START Input data

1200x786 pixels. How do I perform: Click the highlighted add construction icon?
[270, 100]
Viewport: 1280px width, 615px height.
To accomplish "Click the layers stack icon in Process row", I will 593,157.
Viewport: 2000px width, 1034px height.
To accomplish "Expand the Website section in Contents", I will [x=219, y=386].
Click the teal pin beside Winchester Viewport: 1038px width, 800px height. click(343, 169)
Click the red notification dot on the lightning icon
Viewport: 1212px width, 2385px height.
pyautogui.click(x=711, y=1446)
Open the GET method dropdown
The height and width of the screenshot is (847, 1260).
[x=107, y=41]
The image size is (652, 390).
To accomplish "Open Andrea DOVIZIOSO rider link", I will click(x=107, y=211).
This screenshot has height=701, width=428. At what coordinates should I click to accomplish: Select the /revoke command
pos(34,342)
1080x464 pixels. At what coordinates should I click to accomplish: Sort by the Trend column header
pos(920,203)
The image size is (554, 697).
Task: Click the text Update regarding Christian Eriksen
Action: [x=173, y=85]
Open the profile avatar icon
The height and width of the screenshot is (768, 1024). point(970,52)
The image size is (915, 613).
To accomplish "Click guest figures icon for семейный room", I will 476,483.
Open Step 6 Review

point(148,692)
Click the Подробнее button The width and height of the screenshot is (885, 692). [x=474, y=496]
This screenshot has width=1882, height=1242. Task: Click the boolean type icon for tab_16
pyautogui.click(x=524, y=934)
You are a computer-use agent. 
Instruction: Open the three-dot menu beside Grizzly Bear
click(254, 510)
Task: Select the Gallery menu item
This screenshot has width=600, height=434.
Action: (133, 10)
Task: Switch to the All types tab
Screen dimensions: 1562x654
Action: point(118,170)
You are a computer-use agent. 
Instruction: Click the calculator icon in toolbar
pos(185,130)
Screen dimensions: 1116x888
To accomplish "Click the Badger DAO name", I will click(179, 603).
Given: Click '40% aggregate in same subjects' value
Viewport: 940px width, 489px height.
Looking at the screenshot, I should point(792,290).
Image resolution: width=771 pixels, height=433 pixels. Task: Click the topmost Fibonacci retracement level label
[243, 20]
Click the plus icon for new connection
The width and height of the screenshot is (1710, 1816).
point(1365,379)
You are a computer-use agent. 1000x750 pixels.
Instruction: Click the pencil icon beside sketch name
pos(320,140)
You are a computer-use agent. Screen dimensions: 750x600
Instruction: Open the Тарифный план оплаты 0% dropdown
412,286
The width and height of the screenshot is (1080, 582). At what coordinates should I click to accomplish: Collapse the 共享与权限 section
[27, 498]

END Input data

■ **What is required**
Check each line of the material above for the word "agent", then state how many lines hold it. Only the number.

■ **Your solution**
4